This will be used in preference to automatically trying to figure out
the path from the provider name and the default module directory (more
on this in L</NOTES>).

ossl_provider_libctx() returns the library context the given
provider I<prov> is registered in.

ossl_provider_set_child() marks this provider as a child of a provider in the
parent library context. I<handle> is the B<OSSL_CORE_HANDLE> object passed to
the provider's B<OSSL_provider_init> function.

ossl_provider_get_parent() obtains the handle on the parent provider.

ossl_provider_up_ref_parent() increases the reference count on the parent
provider. If I<activate> is nonzero then the parent provider is also activated.

ossl_provider_free_parent() decreases the reference count on the parent
provider. If I<deactivate> is nonzero then the parent provider is also
deactivated.

ossl_provider_default_props_update() is responsible for informing any child
providers of an update to the default properties.

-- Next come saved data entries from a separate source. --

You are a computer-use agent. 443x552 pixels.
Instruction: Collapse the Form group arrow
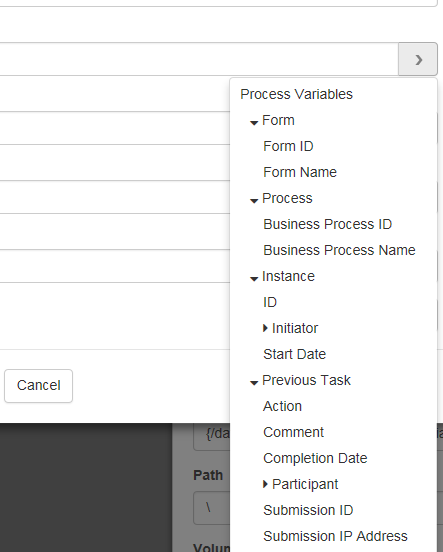pyautogui.click(x=254, y=122)
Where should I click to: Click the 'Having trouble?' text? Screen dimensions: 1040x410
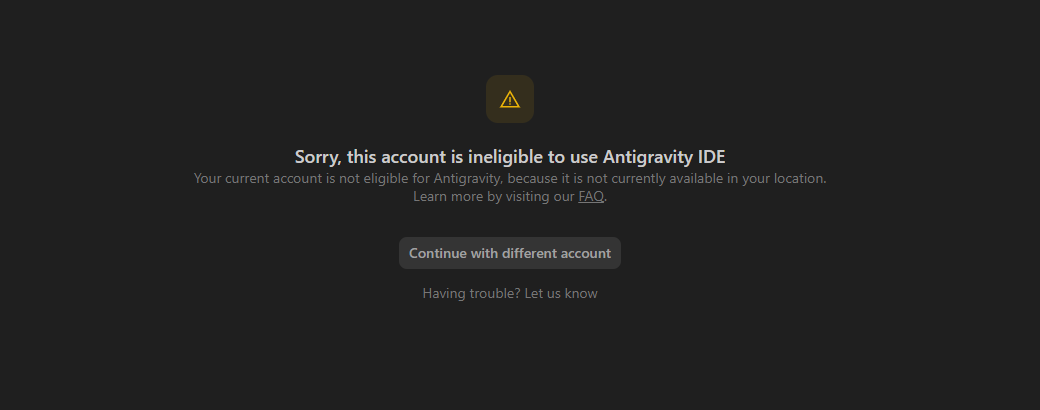tap(472, 293)
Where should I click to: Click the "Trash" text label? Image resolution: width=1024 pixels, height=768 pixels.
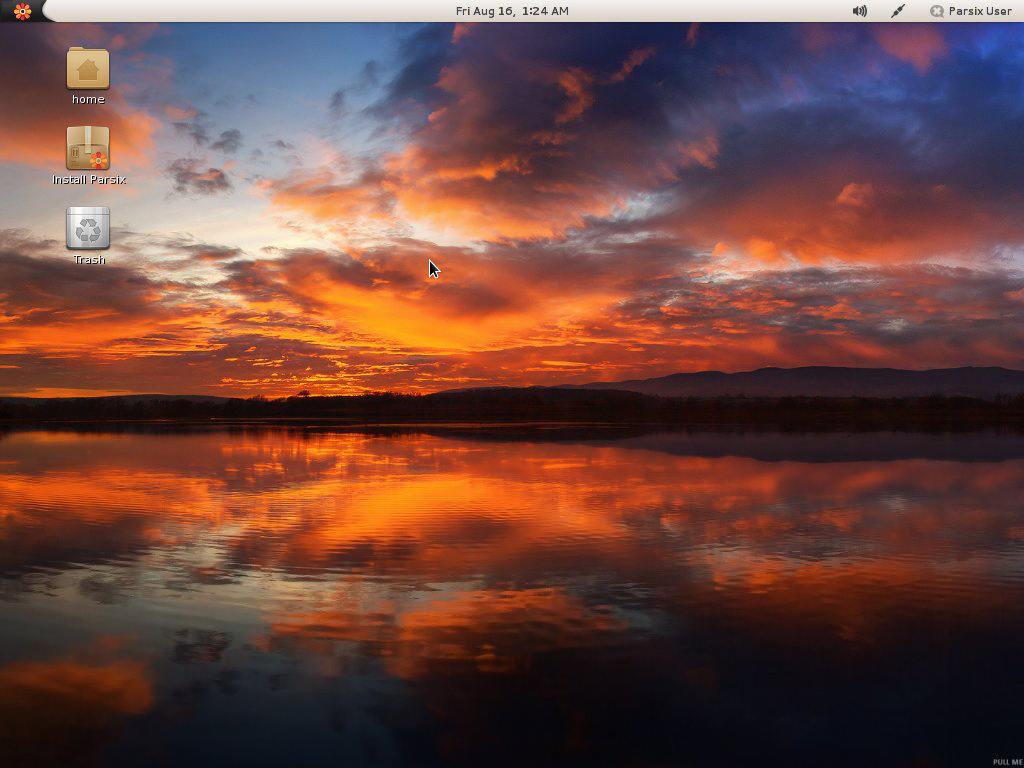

The new properties are
supplied in the I<props> string.

ossl_provider_activate() "activates" the provider for the given
provider object I<prov> by incrementing its activation count, flagging
it as activated, and initializing it if it isn't already initialized.
Initializing means one of the following:

=over 4

=item *

If an initialization function was given with ossl_provider_new(), that
function will get called.

=item *

If no initialization function was given with ossl_provider_new(), a
loadable module with the I<name> that was given to ossl_provider_new()
will be located and loaded, then the symbol B<OSSL_provider_init> will
be located in that module, and called.

=back

If I<upcalls> is nonzero then, if this is a child provider, upcalls to the
parent libctx will be made to inform it of an up-ref. If I<aschild> is nonzero
then the provider will only be activated if it is a child provider. Otherwise
no action is taken and ossl_provider_activate() returns success.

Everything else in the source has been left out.